帰るべき場所
こちらの世界に自分の居場所はすでになく、向こうがもう自分の世界だと改めて実感したことで、リセイは強く願った。
向こうの世界に帰ることを。
もちろんこちらでも、居場所を見付けられる可能性はあっただろう。
『異世界だから上手くいった』
とは限らないに違いない。
最初に出逢ったのがティコナだったから、オトィクの街の人々だったから、オトィクの長がルブセンだったから、最初に手合わせをしたのがライラだったから、だからたまたま上手くいっただけなのは、リセイ自身にも分かっていた。
もし、向こうでもリセイのような身元も明らかでない人間に対して強く排他的な態度を取る地域に現れていたら、彼の<能力>は人間達への攻撃に使われていたかもしれない。
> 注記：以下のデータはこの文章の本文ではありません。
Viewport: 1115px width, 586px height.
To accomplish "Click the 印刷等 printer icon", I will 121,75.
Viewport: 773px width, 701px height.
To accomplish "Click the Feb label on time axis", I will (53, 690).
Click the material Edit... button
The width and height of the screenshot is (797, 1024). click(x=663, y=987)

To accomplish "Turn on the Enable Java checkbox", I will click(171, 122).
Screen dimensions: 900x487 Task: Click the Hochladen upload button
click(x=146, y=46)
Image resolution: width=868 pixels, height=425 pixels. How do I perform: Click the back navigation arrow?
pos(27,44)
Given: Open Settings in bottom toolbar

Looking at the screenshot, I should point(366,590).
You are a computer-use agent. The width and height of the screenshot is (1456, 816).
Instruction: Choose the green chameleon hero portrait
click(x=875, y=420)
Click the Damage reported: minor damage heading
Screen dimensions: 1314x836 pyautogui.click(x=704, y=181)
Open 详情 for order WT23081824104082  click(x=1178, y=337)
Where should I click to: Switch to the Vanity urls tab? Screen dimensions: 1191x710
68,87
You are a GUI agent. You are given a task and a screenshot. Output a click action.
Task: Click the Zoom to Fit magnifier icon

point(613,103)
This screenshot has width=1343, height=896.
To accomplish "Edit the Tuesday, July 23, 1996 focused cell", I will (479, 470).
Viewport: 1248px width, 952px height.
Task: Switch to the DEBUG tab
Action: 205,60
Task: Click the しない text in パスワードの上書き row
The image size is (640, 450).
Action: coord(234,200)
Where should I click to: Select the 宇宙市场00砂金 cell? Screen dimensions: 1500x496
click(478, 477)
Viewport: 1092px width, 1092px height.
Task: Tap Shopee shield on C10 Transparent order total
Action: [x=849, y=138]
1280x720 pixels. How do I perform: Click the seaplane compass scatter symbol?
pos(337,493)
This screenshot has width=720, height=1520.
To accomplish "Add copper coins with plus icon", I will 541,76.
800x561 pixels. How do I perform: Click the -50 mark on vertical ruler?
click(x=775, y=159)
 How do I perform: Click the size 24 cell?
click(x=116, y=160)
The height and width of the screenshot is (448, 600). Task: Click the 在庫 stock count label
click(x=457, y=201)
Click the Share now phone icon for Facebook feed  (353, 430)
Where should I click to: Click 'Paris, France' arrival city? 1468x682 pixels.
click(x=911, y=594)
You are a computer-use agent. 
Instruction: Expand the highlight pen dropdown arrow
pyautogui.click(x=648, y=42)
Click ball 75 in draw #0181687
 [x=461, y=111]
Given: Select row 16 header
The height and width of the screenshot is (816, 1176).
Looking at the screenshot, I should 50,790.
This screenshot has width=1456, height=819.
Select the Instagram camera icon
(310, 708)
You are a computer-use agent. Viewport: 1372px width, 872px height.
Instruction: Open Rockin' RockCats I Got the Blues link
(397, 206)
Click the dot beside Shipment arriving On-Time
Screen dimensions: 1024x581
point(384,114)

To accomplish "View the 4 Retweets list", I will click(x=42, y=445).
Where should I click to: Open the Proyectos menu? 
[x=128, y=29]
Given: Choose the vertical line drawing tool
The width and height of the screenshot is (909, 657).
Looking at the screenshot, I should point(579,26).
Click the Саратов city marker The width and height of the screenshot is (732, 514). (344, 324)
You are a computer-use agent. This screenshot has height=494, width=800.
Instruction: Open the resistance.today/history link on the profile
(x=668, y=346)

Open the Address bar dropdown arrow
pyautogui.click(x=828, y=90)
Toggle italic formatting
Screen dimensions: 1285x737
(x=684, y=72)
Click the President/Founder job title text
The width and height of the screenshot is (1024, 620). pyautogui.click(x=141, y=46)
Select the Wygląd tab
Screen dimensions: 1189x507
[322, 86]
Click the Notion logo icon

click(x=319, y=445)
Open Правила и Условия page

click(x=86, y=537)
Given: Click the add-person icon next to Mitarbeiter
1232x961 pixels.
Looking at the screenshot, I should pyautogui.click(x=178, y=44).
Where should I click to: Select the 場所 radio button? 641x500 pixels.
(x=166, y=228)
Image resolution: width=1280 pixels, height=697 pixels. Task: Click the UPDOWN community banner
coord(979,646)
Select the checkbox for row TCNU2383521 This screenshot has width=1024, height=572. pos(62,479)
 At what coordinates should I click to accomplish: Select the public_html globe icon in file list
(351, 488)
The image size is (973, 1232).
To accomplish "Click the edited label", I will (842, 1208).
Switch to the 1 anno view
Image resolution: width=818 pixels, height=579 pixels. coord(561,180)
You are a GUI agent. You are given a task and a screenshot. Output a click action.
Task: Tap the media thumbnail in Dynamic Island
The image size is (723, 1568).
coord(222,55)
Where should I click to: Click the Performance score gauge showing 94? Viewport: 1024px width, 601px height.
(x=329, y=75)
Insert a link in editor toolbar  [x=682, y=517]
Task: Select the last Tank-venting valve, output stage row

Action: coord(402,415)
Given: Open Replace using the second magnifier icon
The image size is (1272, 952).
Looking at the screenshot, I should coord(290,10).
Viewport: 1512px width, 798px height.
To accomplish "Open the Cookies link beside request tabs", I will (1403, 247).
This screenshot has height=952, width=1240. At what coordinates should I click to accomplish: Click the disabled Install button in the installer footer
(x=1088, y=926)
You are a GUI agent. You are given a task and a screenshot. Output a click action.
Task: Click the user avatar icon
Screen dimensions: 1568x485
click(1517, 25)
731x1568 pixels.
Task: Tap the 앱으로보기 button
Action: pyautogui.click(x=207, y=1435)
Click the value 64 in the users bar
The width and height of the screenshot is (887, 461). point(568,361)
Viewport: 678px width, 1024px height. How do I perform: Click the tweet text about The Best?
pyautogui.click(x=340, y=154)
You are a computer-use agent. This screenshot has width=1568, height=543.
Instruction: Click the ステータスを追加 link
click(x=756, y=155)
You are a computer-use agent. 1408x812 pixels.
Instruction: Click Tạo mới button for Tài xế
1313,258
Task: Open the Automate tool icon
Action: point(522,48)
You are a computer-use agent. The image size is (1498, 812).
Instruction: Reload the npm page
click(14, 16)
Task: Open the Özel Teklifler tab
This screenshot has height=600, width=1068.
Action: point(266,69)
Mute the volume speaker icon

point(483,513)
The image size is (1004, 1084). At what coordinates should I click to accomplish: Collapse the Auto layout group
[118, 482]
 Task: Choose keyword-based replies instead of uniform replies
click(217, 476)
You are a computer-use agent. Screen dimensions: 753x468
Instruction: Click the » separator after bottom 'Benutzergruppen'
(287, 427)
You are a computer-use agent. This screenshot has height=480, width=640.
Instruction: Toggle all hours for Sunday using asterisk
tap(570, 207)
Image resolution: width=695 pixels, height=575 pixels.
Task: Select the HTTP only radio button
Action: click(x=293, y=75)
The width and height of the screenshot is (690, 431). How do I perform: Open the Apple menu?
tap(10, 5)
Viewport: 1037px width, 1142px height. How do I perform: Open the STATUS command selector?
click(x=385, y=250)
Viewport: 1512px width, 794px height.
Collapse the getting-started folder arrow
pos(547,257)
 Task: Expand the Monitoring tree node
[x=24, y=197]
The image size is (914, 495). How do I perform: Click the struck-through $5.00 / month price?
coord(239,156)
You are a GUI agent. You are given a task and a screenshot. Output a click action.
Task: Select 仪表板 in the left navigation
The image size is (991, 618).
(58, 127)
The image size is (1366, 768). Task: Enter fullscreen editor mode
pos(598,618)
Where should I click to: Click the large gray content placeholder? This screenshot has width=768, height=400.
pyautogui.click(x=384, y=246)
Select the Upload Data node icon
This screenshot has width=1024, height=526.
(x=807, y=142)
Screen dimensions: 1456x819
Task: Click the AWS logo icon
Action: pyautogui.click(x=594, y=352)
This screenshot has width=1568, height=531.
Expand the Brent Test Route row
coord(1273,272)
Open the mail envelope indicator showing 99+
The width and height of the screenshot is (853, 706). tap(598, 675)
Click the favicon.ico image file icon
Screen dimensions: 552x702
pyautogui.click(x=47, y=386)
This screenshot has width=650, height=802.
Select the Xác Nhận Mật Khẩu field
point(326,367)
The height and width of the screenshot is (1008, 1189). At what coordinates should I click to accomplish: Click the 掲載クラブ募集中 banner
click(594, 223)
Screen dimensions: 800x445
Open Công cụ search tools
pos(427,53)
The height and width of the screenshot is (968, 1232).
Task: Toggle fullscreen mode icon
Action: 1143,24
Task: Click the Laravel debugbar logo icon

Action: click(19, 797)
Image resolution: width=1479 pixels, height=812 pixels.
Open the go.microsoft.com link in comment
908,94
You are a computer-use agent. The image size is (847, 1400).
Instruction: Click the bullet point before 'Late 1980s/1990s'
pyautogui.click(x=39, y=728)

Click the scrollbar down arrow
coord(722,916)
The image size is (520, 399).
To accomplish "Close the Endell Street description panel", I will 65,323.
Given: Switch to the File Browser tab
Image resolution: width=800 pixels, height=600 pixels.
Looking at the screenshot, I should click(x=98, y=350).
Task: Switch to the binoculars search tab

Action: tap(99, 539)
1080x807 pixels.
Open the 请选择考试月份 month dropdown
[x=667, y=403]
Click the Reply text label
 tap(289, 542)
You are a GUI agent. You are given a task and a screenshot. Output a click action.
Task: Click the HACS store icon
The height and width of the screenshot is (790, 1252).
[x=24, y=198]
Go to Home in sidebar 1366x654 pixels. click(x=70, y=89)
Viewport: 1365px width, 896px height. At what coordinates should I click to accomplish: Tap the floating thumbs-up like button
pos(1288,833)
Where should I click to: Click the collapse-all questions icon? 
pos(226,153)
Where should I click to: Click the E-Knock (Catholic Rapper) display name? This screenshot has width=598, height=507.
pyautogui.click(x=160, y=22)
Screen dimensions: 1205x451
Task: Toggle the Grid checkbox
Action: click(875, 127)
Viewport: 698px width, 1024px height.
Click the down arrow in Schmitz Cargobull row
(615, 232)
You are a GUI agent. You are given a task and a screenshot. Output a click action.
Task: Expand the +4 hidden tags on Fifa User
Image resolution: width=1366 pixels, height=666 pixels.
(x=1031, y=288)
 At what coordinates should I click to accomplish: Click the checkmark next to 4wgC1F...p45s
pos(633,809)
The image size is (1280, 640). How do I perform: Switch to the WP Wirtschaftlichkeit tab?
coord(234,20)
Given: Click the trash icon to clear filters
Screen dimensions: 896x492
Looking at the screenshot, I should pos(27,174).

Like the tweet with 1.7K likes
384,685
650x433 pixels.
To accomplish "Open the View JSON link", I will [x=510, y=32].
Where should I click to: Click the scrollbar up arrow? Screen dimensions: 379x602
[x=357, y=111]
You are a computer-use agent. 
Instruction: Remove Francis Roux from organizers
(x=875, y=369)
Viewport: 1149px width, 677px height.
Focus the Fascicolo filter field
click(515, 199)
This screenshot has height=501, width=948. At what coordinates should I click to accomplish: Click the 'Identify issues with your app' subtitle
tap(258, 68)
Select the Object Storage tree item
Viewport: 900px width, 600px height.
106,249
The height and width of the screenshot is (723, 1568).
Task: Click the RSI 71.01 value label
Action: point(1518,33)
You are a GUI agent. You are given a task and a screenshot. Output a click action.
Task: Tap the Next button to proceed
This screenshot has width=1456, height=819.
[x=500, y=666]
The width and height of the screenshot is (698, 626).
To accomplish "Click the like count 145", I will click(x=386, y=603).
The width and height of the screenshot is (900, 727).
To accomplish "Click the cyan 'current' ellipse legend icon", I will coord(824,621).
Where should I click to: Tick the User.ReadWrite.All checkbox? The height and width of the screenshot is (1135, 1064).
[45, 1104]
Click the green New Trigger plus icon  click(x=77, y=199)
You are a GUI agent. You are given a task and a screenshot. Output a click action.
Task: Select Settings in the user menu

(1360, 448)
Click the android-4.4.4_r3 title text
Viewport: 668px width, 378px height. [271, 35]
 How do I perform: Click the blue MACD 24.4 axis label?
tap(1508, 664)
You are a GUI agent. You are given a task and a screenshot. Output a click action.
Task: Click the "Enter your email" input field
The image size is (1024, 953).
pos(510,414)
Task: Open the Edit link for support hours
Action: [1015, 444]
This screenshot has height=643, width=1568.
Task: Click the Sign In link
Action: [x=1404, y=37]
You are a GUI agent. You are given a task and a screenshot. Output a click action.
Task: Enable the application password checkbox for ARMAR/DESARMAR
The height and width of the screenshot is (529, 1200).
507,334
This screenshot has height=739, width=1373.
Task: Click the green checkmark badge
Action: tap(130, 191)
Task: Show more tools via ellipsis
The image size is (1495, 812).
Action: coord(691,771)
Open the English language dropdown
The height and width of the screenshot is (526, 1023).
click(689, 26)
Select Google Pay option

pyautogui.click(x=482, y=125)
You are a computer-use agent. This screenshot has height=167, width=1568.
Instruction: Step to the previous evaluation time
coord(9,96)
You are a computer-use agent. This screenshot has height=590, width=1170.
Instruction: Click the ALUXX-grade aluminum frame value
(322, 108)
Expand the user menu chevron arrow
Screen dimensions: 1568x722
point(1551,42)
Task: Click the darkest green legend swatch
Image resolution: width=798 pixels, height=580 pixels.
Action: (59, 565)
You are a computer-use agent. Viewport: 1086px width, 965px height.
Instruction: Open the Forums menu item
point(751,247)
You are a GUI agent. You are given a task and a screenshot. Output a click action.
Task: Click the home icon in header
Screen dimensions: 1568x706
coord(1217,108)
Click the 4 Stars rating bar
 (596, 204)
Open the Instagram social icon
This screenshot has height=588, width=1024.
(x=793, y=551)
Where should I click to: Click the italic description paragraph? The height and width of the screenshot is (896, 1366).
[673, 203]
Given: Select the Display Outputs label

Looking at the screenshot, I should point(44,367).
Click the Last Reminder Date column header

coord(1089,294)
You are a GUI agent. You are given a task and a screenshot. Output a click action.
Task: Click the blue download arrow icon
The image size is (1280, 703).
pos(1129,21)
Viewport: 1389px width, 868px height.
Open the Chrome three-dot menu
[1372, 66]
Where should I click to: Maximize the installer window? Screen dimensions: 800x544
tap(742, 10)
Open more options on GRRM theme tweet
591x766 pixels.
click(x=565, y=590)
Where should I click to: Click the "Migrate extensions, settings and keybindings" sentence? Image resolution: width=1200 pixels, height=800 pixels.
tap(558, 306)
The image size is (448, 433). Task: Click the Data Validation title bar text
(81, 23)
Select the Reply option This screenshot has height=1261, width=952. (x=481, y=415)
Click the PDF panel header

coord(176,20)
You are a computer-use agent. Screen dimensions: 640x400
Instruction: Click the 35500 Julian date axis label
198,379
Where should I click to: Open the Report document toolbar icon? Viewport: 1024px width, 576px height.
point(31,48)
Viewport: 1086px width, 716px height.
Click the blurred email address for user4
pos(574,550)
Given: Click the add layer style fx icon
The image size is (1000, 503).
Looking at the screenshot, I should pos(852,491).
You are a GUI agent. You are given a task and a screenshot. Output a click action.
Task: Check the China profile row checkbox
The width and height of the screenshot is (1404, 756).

でも、だからこそ、自分にとってそこで生きるために努力をしてもいいと思える場所が見付かったのだから、それを大切にしたいと思えた。
そして、ミィを抱き上げ、リセイは空へと舞い上がる。
高く、高く。
十分に高く飛び上がってから、叫んだ。
「コヨミ! 聞こえてるんだろ!? こんなことをしても無駄だ! 僕はもうこっちの世界には何の未練もない!! そっちが僕の生きるべき世界だ!!
だから僕とこの子をそっちに戻せ!! 僕はもう迷わない!! お望み通り決着を付けてやる!!」
叫びながら、強くイメージした。向こうの世界へと帰ることを。
強く。
強く。
ただ強く。
―――――と、次の瞬間、
「え……?」
と驚いた表情をしたのはクォ=ヨ=ムイだった。
「ええ!? あなた、自力で戻ってきたの!?」
素っ頓狂な声を上げる。
それまで彼女が見せていた、美しいが心底憎々しい貌はそこにはなかった。
けれどすぐにまた、淫猥な笑顔に戻って、
「あはははははは! すごい! すごいわあなた!! 認識だけ向こうに飛ばしたとはいえまさか自力で帰ってこれるとは思わなかった!!
しかも、認識を戻すと同時に私を見付けて転移とか!
最高よ! あなた!!」
ミィを抱きながら宙に浮かびながら険しい表情で自分を見詰めるリセイに、大仰な身振り手振りも加えて最大級の賛辞を送った。
そういう<フリ>ではなく、本当に彼女が喜んでいるのが何故か分かってしまった。
でも、リセイはそれどころじゃなかった。
「く……! もうこんなところまで……!」
クォ=ヨ=ムイからは意識は逸らさず、それと同時に僅かに視線を移して周囲を確認すると、そこはオトィクの街がすでに見える場所だった。魔王と、再び用意されたのだろう魔獣の群れが、オトィクの街に迫っていたのである。
「あなたが向こうに行ってる間にあの街を潰しておいたらどんな顔を見せてくれるかと思ったけど、まあいいわ。
その顔、もう十分に私を楽しませてくれそうね」
クォ=ヨ=ムイがヌラリと長い舌で自分の唇を舐めるのを、リセイは燃えるような目で睨み付けていたのだった。